Projectile Motion
Module: Advanced Mechanics
Overview
Projectile motion describes the motion of an object launched into the air that moves under the influence of gravity alone (ignoring air resistance). This is a key topic in Module 5 that builds on Year 11 kinematics.
Key Syllabus Points:
- Analyse the motion of projectiles by resolving motion into horizontal and vertical components
- Apply kinematic equations to projectile motion problems
- Investigate projectile motion experimentally
Key Concepts
Independence of Horizontal and Vertical Motion
The horizontal and vertical components of projectile motion are completely independent of each other. Gravity only affects the vertical component.

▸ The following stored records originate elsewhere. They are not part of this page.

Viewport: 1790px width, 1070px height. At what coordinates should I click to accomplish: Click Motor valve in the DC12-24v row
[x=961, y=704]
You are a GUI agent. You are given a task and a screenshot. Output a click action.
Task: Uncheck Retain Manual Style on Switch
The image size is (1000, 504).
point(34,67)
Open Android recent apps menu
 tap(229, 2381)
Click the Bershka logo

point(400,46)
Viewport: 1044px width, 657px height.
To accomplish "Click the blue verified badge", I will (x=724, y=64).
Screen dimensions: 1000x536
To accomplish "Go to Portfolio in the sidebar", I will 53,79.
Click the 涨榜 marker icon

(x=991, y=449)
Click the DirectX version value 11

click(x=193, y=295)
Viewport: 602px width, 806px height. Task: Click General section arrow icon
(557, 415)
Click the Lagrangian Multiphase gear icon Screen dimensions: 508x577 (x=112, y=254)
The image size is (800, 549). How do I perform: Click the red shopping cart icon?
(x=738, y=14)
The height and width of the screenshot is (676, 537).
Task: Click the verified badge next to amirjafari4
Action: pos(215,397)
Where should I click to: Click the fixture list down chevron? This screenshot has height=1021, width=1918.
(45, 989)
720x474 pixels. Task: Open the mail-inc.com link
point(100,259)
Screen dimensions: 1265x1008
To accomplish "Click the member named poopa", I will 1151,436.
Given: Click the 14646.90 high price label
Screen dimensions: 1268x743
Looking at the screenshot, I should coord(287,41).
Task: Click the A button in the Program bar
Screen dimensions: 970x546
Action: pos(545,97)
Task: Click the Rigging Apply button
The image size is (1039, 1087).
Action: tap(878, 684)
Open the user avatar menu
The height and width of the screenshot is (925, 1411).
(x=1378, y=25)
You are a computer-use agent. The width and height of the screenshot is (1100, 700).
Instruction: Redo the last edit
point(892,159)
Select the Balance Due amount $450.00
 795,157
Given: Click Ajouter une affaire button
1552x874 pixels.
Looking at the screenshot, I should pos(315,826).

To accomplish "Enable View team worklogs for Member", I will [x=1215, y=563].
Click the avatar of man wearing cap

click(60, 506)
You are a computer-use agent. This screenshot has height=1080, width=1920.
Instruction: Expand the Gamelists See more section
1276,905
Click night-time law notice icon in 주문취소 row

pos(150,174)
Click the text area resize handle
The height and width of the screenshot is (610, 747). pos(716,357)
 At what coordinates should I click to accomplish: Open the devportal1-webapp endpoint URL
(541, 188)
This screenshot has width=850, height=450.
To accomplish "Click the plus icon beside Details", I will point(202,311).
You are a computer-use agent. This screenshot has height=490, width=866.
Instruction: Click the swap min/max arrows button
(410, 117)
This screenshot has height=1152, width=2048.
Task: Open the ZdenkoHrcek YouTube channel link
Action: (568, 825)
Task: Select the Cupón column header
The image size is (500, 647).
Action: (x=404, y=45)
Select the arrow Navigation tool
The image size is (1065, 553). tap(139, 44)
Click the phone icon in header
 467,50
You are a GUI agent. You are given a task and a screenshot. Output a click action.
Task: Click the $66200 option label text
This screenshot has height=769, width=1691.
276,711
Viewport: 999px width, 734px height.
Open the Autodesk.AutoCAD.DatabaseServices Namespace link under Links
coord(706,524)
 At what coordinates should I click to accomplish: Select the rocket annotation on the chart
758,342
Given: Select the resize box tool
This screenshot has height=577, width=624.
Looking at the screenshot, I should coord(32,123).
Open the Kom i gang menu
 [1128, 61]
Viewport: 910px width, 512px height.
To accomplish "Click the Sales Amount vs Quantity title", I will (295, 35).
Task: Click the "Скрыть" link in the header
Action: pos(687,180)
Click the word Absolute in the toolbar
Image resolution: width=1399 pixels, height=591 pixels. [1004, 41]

| Component | Acceleration | Velocity |
|---|---|---|
| Horizontal | \(a_x = 0\) | \(v_x = u_x = u\cos\theta\) (constant) |
| Vertical | \(a_y = -g = -9.8\) m/s² | \(v_y = u_y + a_y t\) (changes) |
Kinematic Equations
For horizontal motion (constant velocity): \[x = u_x t = (u\cos\theta)t\]
For vertical motion (constant acceleration): \[v_y = u_y + gt\] \[y = u_y t + \frac{1}{2}gt^2\] \[v_y^2 = u_y^2 + 2gy\]
Key Formulas Summary
| Quantity | Formula |
|---|---|
| Initial horizontal velocity | \(u_x = u\cos\theta\) |
| Initial vertical velocity | \(u_y = u\sin\theta\) |
| Time of flight | \(T = \frac{2u\sin\theta}{g}\) |
| Maximum height | \(H = \frac{u^2\sin^2\theta}{2g}\) |
| Range | \(R = \frac{u^2\sin(2\theta)}{g}\) |
| Maximum range | At \(\theta = 45°\) |
Worked Examples
Example 1: Ball thrown horizontally
A ball is thrown horizontally at 15 m/s from a cliff 80 m high. Find: (a) Time to hit the ground (b) Horizontal distance travelled (c) Velocity on impact
Solution:
Using \(y = u_y t + \frac{1}{2}gt^2\) with \(u_y = 0\): \[-80 = 0 + \frac{1}{2}(-9.8)t^2\] \[t = 4.04 \text{ s}\]
Horizontal distance: \[x = u_x t = 15 \times 4.04 = 60.6 \text{ m}\]
Final velocity components:
- \(v_x = 15\) m/s (unchanged)
- \(v_y = u_y + gt = 0 + (-9.8)(4.04) = -39.6\) m/s
Speed: \(v = \sqrt{v_x^2 + v_y^2} = \sqrt{15^2 + 39.6^2} = 42.3\) m/s
Angle: \(\theta = \tan^{-1}\left(\frac{39.6}{15}\right) = 69.3°\) below horizontal
Example 2: Projectile launched at an angle
A projectile is launched at 30 m/s at 40° above horizontal. Calculate: (a) Maximum height (b) Time of flight (c) Range
Solution:
Maximum height: \[H = \frac{u^2\sin^2\theta}{2g} = \frac{30^2\sin^2(40°)}{2 \times 9.8} = 18.9 \text{ m}\]
Time of flight: \[T = \frac{2u\sin\theta}{g} = \frac{2 \times 30 \times \sin(40°)}{9.8} = 3.94 \text{ s}\]
Range: \[R = \frac{u^2\sin(2\theta)}{g} = \frac{30^2\sin(80°)}{9.8} = 90.4 \text{ m}\]
Common Misconceptions
- Forgetting sign conventions - Choose a consistent direction as positive (usually up) and stick with it
- Using \(g = 10\) m/s² - In HSC, always use \(g = 9.8\) m/s² unless told otherwise
- Confusing components - Keep horizontal and vertical calculations separate
- Missing the projectile at different heights - Formulas for \(T\), \(H\), \(R\) assume launch and landing at same height
- Air resistance - In HSC Physics, assume negligible unless specifically stated
HSC Exam Analysis
Question Types
- Calculation questions (4-6 marks): Calculate time, range, height, or velocity
- Graphing questions (3-4 marks): Sketch trajectory or velocity-time graphs
- Analysis questions (5-7 marks): Compare trajectories, explain independence principle
Recent HSC Questions
- 2024 Q21: Projectile calculation with non-level landing
- 2023 Q24: Projectile analysis comparing two trajectories
- 2022 Q23: Projectile launched from height
Practice Problems
A ball is kicked at 25 m/s at 60° above horizontal. Calculate the maximum height and range.
A projectile lands 100 m away after 4.0 s in the air. Calculate its initial speed and angle.
Compare the trajectories of two projectiles launched at 30° and 60° with the same speed.
A ball is thrown horizontally at 12 m/s from a 45 m cliff. How far from the base does it land?